Texto fornecido |
Orsola participou da avaliação inicial nessa área remota do país africano há três meses, e, atualmente, é coordenadora médica do centro de tratamento de Ebola em Lokolia, uma das duas estruturas que MSF estabeleceu na região.

Sem qualquer relação com a epidemia em andamento na África Ocidental, o atual surto de Ebola na província Equateur teve início em agosto. Desde então, a organização humanitária internacional Médicos Sem Fronteiras (MSF) enviou cerca de 70 profissionais para prestar suporte às autoridades locais no combate à epidemia. Desde 19 de outubro, 62 pessoas foram internadas nas instalações de Lokolia e Boende, e a infecção foi confirmada em 25 casos – 13 pessoas se recuperaram e 12 faleceram.

Como teve início essa intervenção?
Comecei a trabalhar com essa intervenção de Ebola quando a doença ainda era vista como uma febre de natureza indeterminada. Fiz parte da equipe de investigação que tentava entender o tipo de doença com o qual estávamos lidando. No final das contas, era Ebola. O engraçado foi me dar conta de que antes da visita em campo para avaliar o contexto, tendo em mente que eu estava indo para a África Ocidental, eu dizia aos meus amigos que jamais aceitaria participar de um projeto de Ebola.

Entradas do conjunto de dados |
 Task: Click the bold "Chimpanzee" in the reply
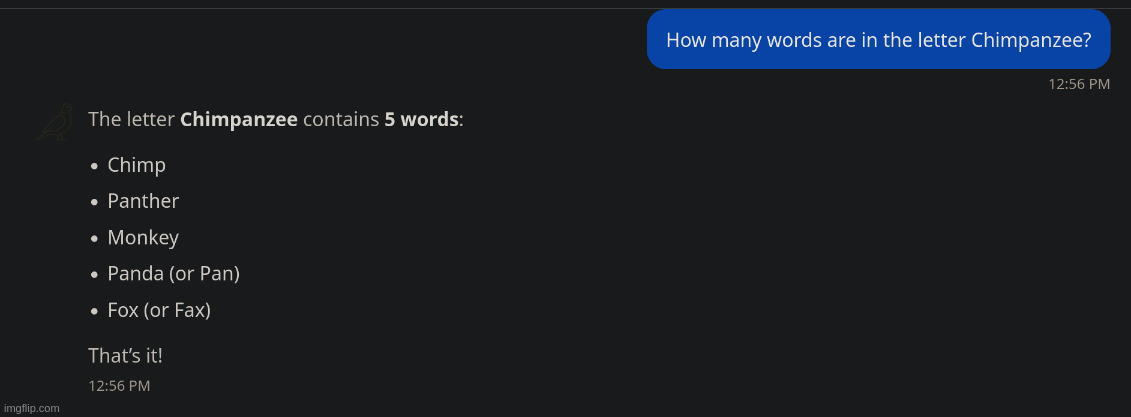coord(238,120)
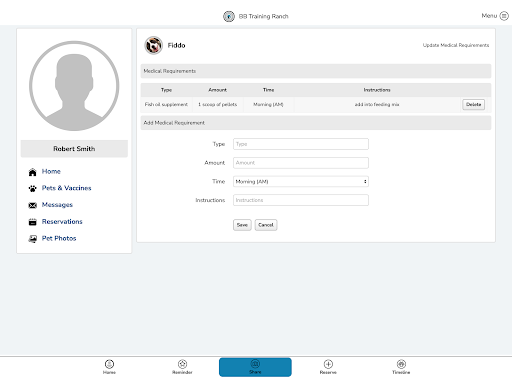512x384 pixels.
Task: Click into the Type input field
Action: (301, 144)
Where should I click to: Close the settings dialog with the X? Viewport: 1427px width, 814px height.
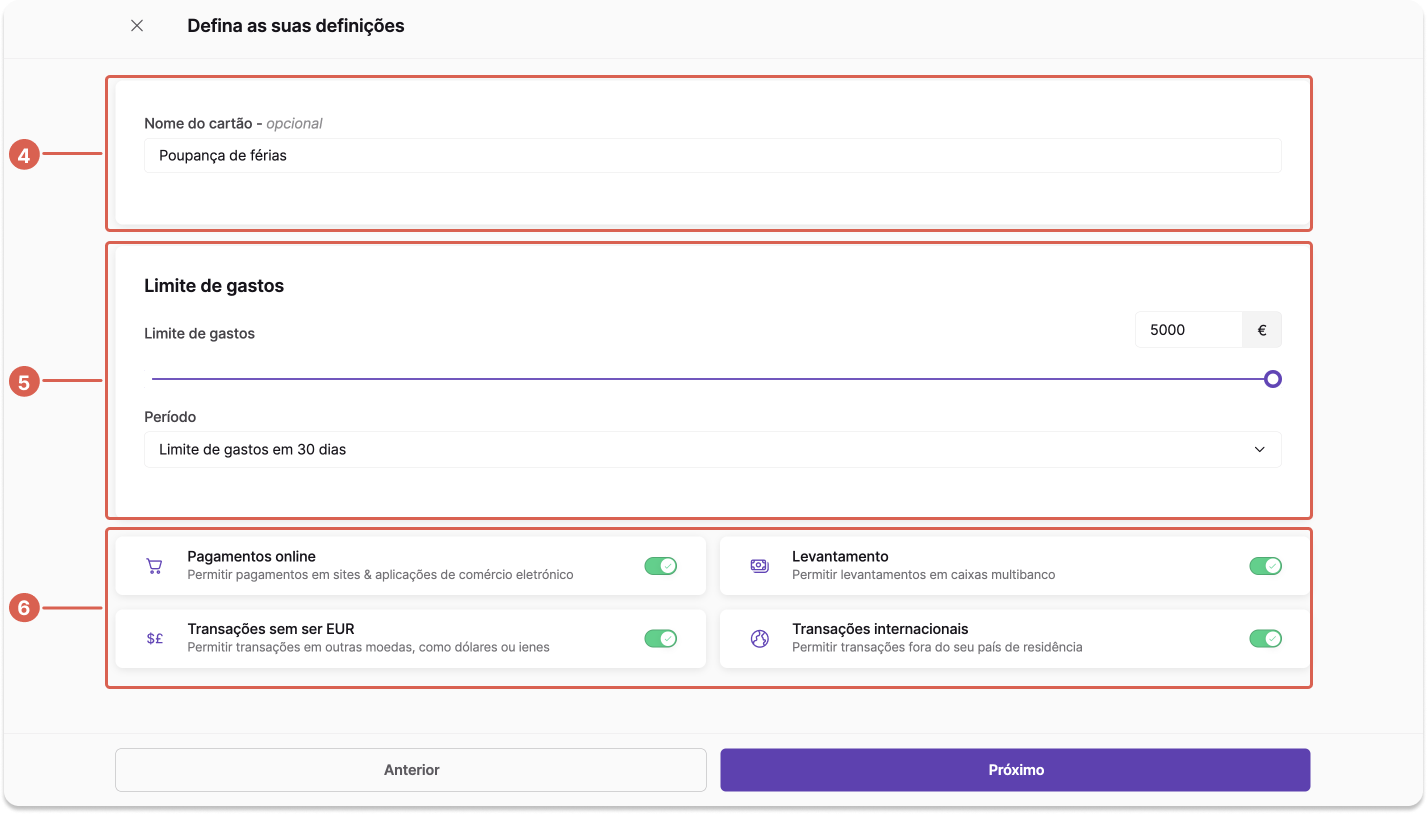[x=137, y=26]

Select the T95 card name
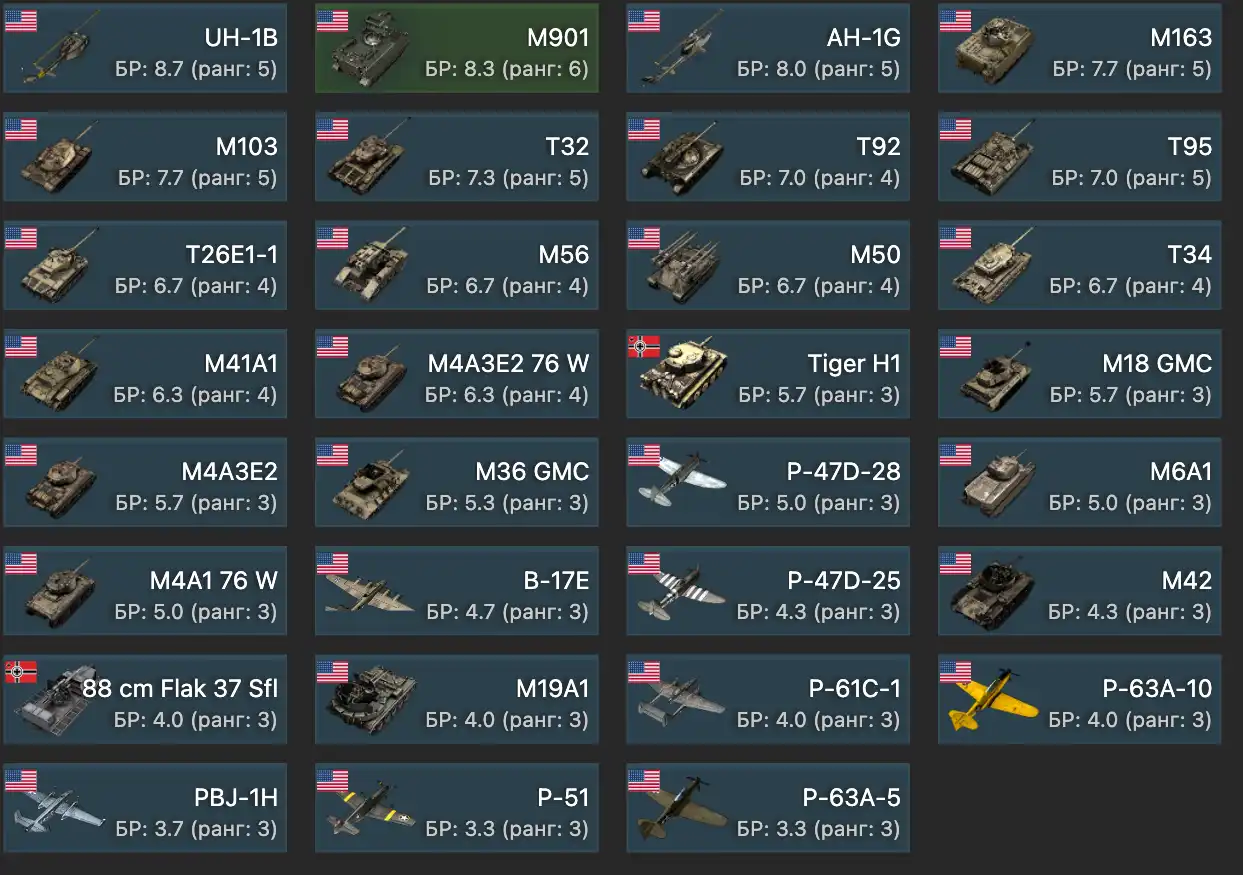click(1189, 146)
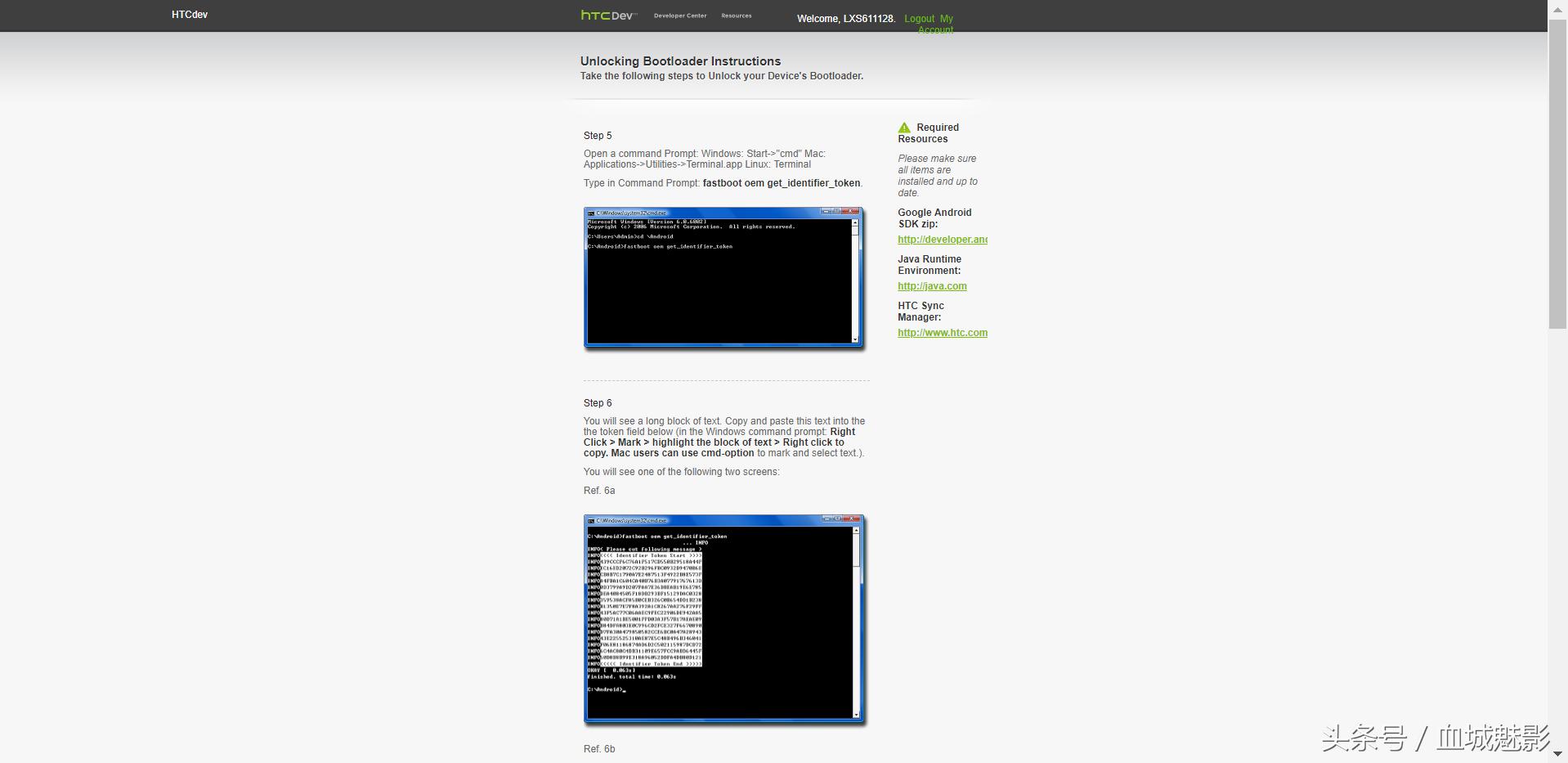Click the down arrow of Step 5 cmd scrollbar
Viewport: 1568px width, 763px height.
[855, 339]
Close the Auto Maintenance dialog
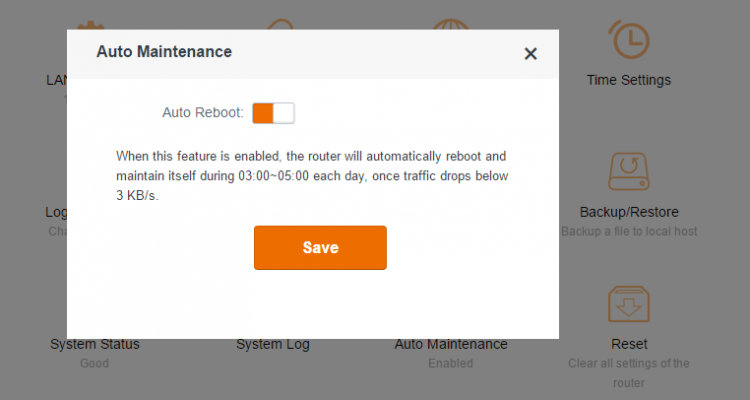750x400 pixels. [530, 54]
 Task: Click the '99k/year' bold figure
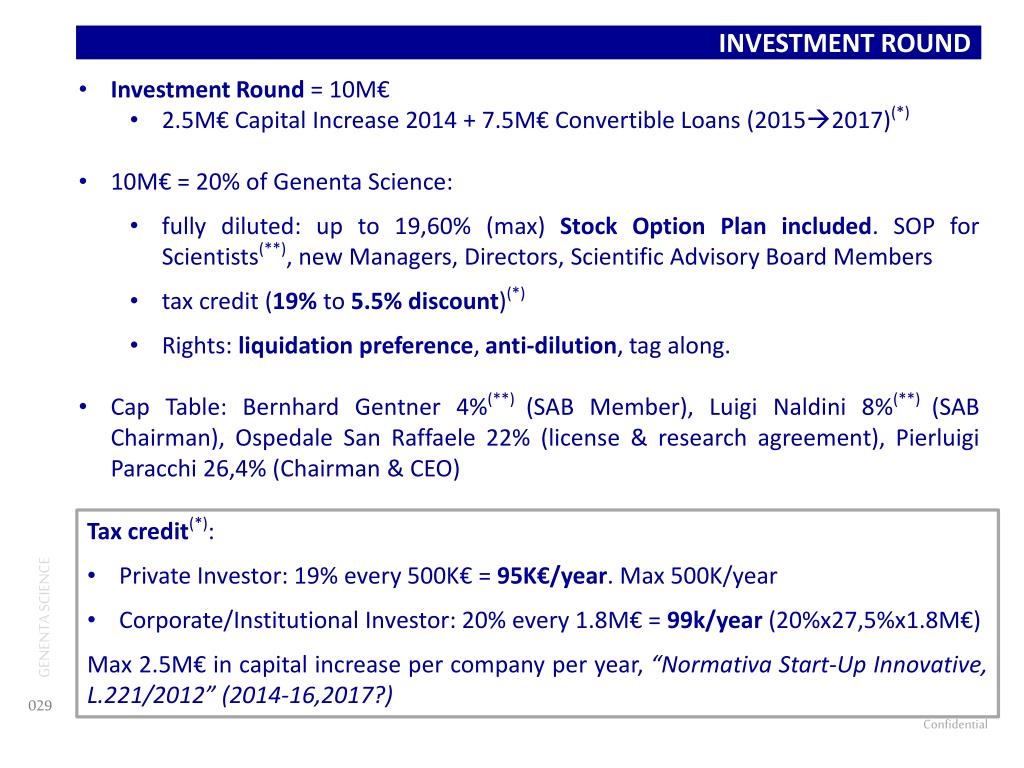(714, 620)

Atividades |
(1) Segundo o texto sobre o surto de Ebola, em que mês teve início o surto atual na província Equateur?
(2) Repita sem alterações o trecho do texto sobre o surto de Ebola, começando em "Orsola participou da" e terminando em "e 12 faleceram.".
(3) Retome o texto sobre o surto de Ebola a partir do ponto em que ele para.
A listagem não precisa ser consultada.

Respostas do exercício |
(1) Em agosto.

(2)
Orsola participou da avaliação inicial nessa área remota do país africano há três meses, e, atualmente, é coordenadora médica do centro de tratamento de Ebola em Lokolia, uma das duas estruturas que MSF estabeleceu na região.

Sem qualquer relação com a epidemia em andamento na África Ocidental, o atual surto de Ebola na província Equateur teve início em agosto. Desde então, a organização humanitária internacional Médicos Sem Fronteiras (MSF) enviou cerca de 70 profissionais para prestar suporte às autoridades locais no combate à epidemia. Desde 19 de outubro, 62 pessoas foram internadas nas instalações de Lokolia e Boende, e a infecção foi confirmada em 25 casos – 13 pessoas se recuperaram e 12 faleceram.

(3)
No início, meus medos estiveram relacionados com a informação comunicada pela imprensa sobre o baixo nível de aceitação por parte da população e a “desumanização” do pessoal, que tem de trabalhar vestidos como astronautas.

Quais são os aspectos mais desafiadores desse surto?
Para mim, um dos aspectos mais complicados dessa intervenção é que para cada paciente admitido em nosso centro de tratamento, há muitas pessoas com quem ele teve contato na comunidade. A internação e o tratamento de casos sintomáticos são apenas uma parte de uma ampla estratégia de resposta. O monitoramento e as atividades de sensibilização são outros componentes fundamentais para conter o surto.

A logística também é bastante desafiadora. Estamos atuando em uma região muito isolada, e estou de fato impressionada com os recursos que foram disponibilizados pelas equipes logísticas: pudemos estruturar um centro de tratamento completo no meio de uma floresta equatorial em pouquíssimo tempo. Por vezes, esquecemos que o contexto equatorial implica em falta de estradas e de meios de comunicação, o que resulta em dificuldade de trazer material e acessar a população.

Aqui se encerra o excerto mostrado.